Please carry on the procurement essay below about Eastman Chemical's 10-K, starting after its last sentence.

═════ Excerpt

What can a chemical company's 10-K possibly tell me? I buy printed materials, not polymers.
Fair point. I had the same thought when I first dug into Eastman Chemical's 2024 form 10-K. I'm a procurement manager who spends about $180,000 annually on marketing collateral—flyers, business cards, signage. Not a single barrel of chemicals.
But here's what caught my attention: net sales of roughly $9.2 billion in 2024. That's not just a big number—it's a signal. A company that size doesn't survive decades in B2B without understanding something about pricing, supply chains, and customer retention. And if you've ever negotiated with a print vendor who sources raw materials from companies like Eastman, you're indirectly affected by their business decisions.
So I spent a weekend reading their investor materials. Not for investment advice—for procurement insights. Here's what I found useful, even for someone like me who buys paper, not plastic.
Why should I care about their board of directors?
Honestly, I almost skipped that section. Board members? Who cares? But I forced myself to read it because—if I remember correctly—a mentor once told me that a company's governance structure predicts its pricing stability.
Eastman's board includes people with deep experience in industrial materials, finance, and global operations. That's not thrilling, but it matters. Companies with diverse, experienced boards tend to have more predictable pricing strategies. They don't slash prices to grab market share one quarter, then jack them up the next.
When I'm evaluating print vendors, I now check their leadership. A vendor with a stable, experienced management team is less likely to suddenly change pricing models mid-contract. (Should mention: I got burned by that once. A small print shop got acquired, new management raised rates by 22% overnight.)
Is there a cost angle here? I'm watching every dollar.
There is, but maybe not the one you expect. Eastman's 10-K reports that raw material costs fluctuated significantly in 2024. That's true for any chemical company. But here's the procurement lesson: those fluctuations don't always hit your end price immediately.
People think rising material costs mean you'll pay more next month. Actually, the causation runs the other way—vendors who work with volatile materials often build buffers into their pricing. The assumption is that price increases come from raw material spikes. The reality is they come from uncertainty. Vendors charge more when they can't predict their own costs.

══════════
═════ Data section

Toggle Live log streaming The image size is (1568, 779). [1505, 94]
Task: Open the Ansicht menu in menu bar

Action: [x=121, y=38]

══════════

■ **Answer to this problem**:
In my experience, the best hedge is committing to longer contracts. When I locked in a 12-month print contract in early 2024, my vendor knew their volumes. They gave me a fixed rate, even though paper costs wobbled a few months later. I don't have hard data on how many buyers do this, but based on my 6 years of tracking invoices, my sense is it saved us about 12% compared to quarterly renegotiation.
Rush fees: worth it or a money grab?
Eastman's 10-K mentions that they offer differentiated service levels, and that customers pay more for faster delivery. That's not unique to them—it's standard. But it made me think about my own decisions.
A few months ago, I had to decide: pay $400 extra for rush printing on 5,000 flyers, or risk missing a trade show deadline. The standard shipping was free, but the lead time meant the flyers would arrive the day after the event started. My finance person questioned the $400.
I paid it. So glad I did. Almost went standard to save money, which would have meant showing up empty-handed at a $15,000 conference. The rush fee bought certainty, not just speed.
Take it from someone who has analyzed $180,000 in cumulative spending: uncertain cheap is more expensive than certain premium. If you've ever had a "probably on time" promise turn into a missed delivery, you know the feeling.
What does Eastman's product mix tell me about evaluating vendors?
The 10-K breaks down their segments: advanced materials, chemical intermediates, fibers. Each has different margins, different growth rates. That's not directly useful for a print buyer, but the principle is: don't evaluate vendors on a single metric.
When I audit vendors—which I do every year—I look at at least five dimensions: price, reliability, quality, communication, and flexibility. A vendor who's cheap but misses 20% of deadlines isn't cheap. A vendor who's responsive but can't color-match isn't good.
I built a simple spreadsheet after getting burned twice by hidden fees. That 'free setup' offer from Vendor A actually cost $450 more when I added up the charges for PDF proofing, color matching, and 'expedited approval.' Vendor B's quote was higher upfront but included everything. The difference was 17% hidden in fine print.
By the way, industry standard color tolerance is Delta E < 2 for brand-critical colors. I learned this after a batch of business cards came back looking more purple than blue. If a vendor can't tell you their color tolerance, they're probably not printing to spec. Pantone guidelines confirm this.
How do you make sense of all this for your own procurement?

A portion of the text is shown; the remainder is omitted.